INSTRUCTIONS FOR THE TASK:
Repeat the lines from the one containing "Task: Expand the Trigger type dropdown" through the last line of the data, exactly, pictures omitted.

(Items listed in a dataset)
--
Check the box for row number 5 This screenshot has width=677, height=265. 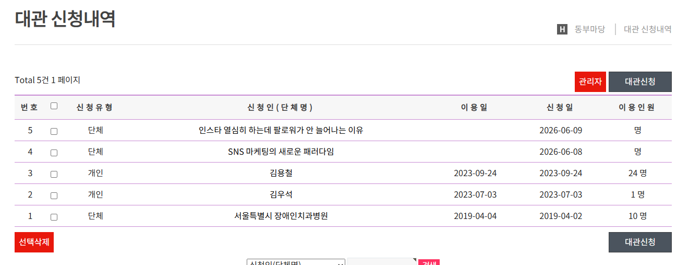(54, 132)
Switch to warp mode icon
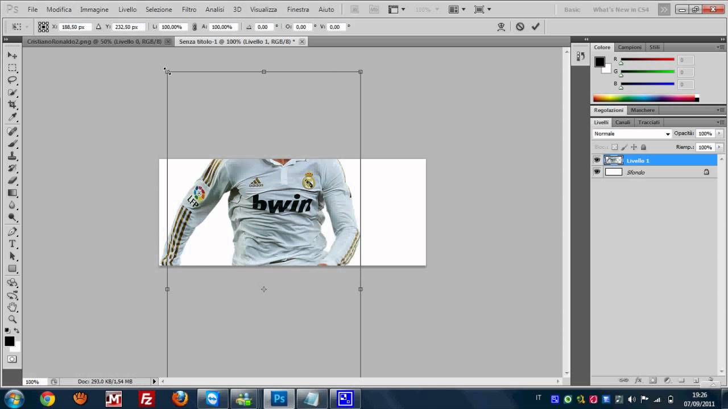Image resolution: width=728 pixels, height=409 pixels. point(501,27)
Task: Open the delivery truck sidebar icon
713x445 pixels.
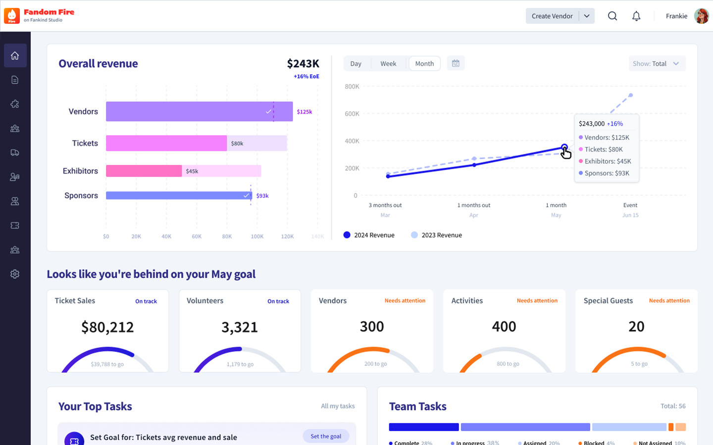Action: [15, 152]
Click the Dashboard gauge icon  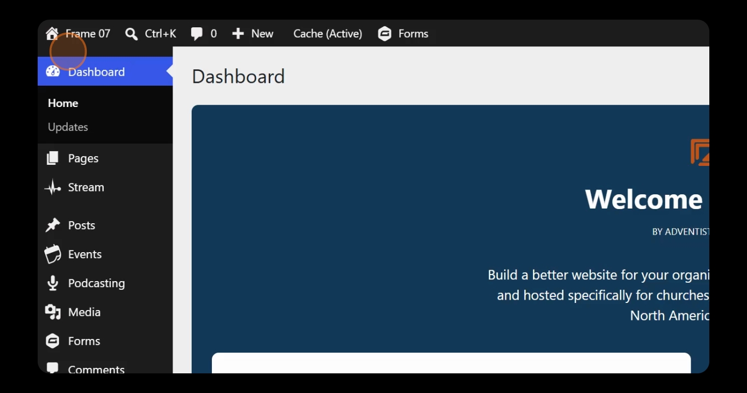tap(52, 72)
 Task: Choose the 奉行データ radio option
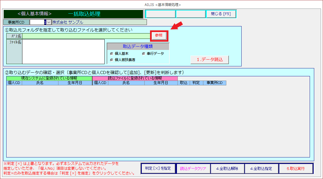click(x=144, y=54)
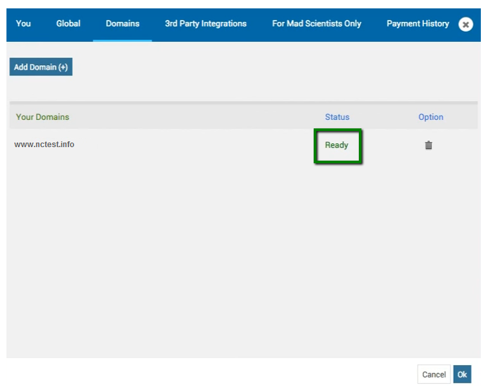Viewport: 486px width, 391px height.
Task: Go to For Mad Scientists Only tab
Action: click(x=316, y=23)
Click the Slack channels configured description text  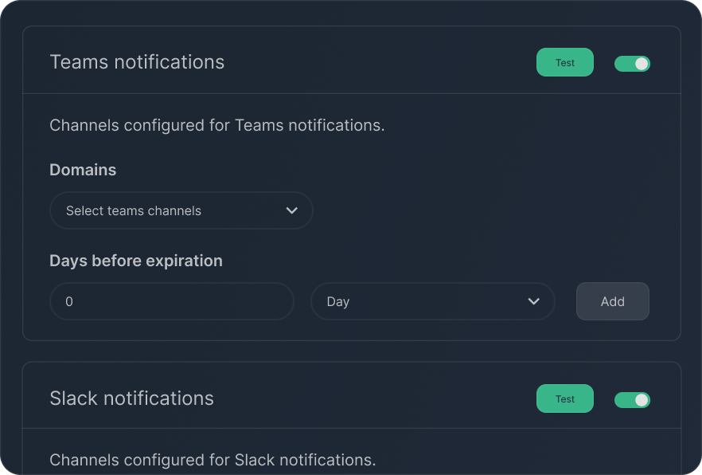212,460
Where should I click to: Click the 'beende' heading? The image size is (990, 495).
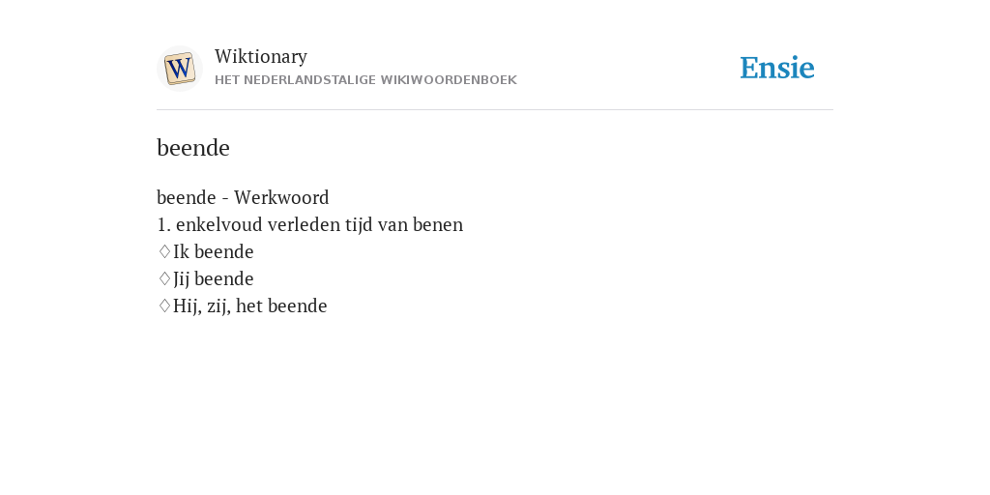point(193,148)
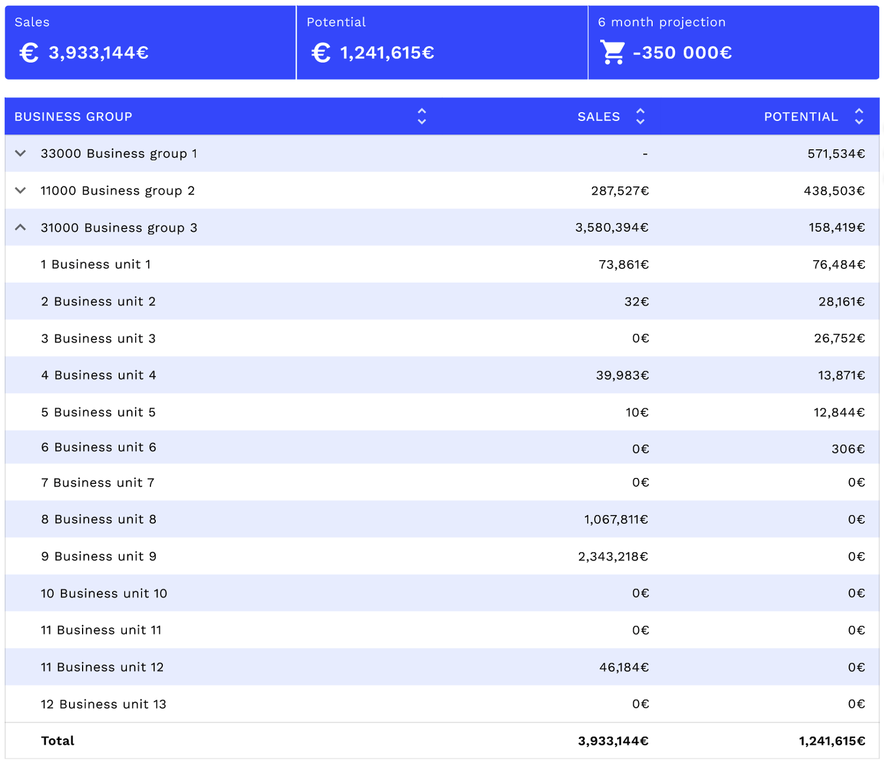Sort by Potential using sort arrows
The image size is (884, 760).
[x=859, y=116]
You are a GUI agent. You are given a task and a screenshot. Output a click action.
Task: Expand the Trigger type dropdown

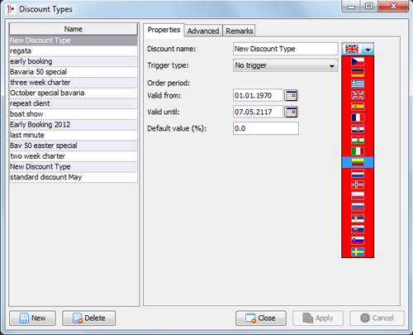(x=285, y=65)
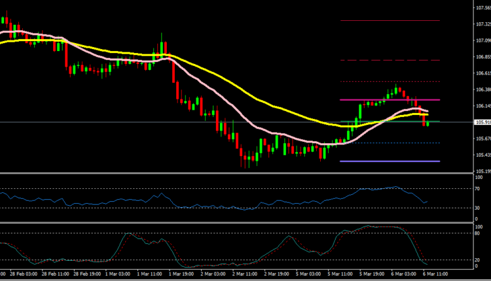Click the stochastic 20 level label
This screenshot has width=491, height=281.
click(479, 260)
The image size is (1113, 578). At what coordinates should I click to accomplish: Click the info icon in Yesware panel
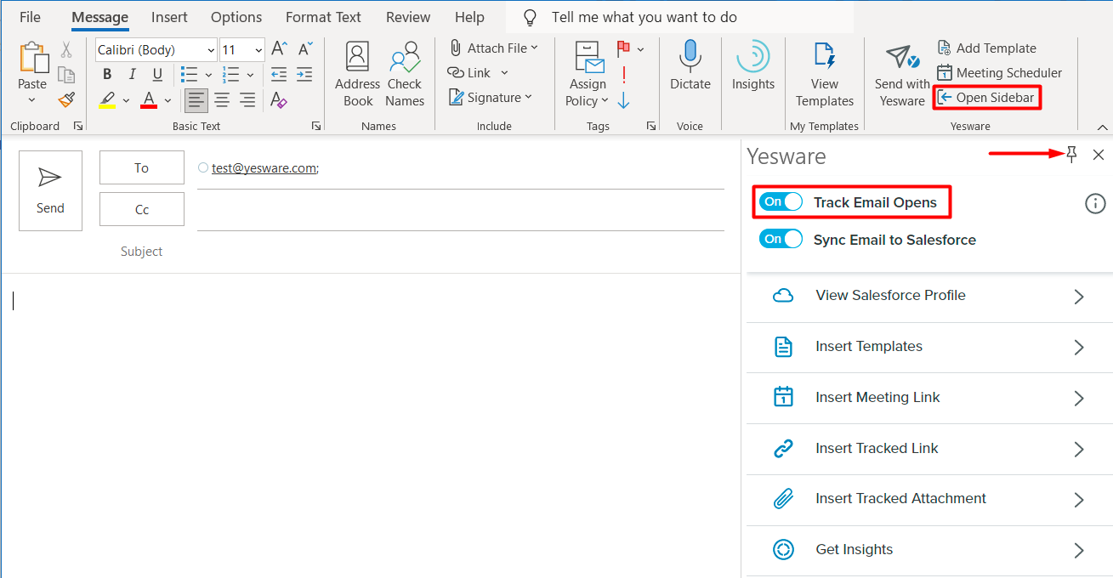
--
COMPLETED TASK:
Task: Expand the Trigger type dropdown

(x=285, y=65)
Click the stochastic 20 level label
This screenshot has width=491, height=281.
click(479, 260)
The image size is (1113, 578). At what coordinates should I click to accomplish: Click the info icon in Yesware panel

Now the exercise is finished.